Work to be completed ▸
The line with "Task: Click the Mail Online profile avatar" marks where to begin; print it and all lines after it in the material below exactly, skipping pictures.

Data section ▸

+ + + + +

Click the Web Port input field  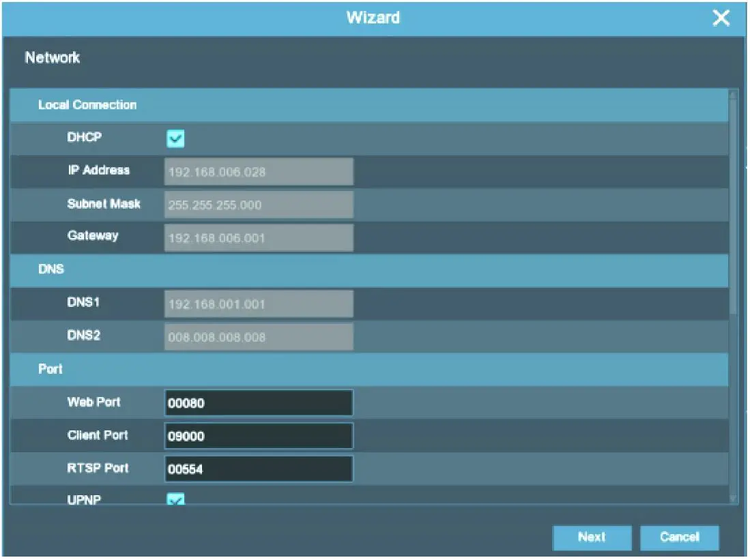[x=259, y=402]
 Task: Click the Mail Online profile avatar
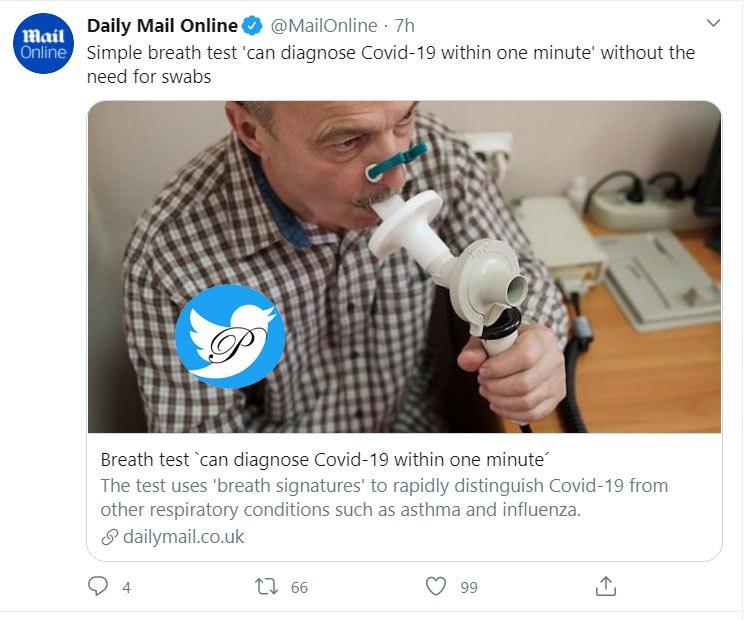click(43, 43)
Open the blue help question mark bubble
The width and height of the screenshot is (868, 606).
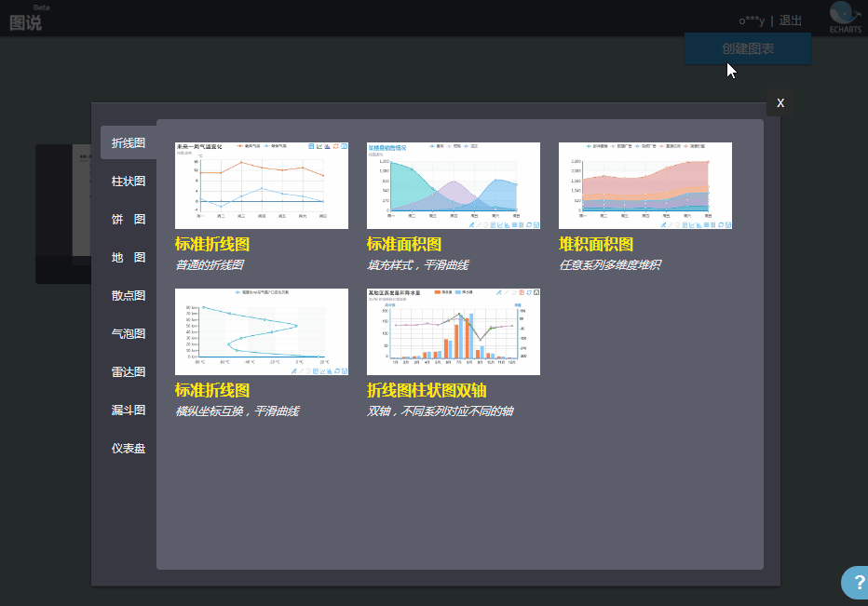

+ + + + +

Result of this exercise ▸
 Task: Click the Mail Online profile avatar
click(43, 43)
Open the blue help question mark bubble
The width and height of the screenshot is (868, 606).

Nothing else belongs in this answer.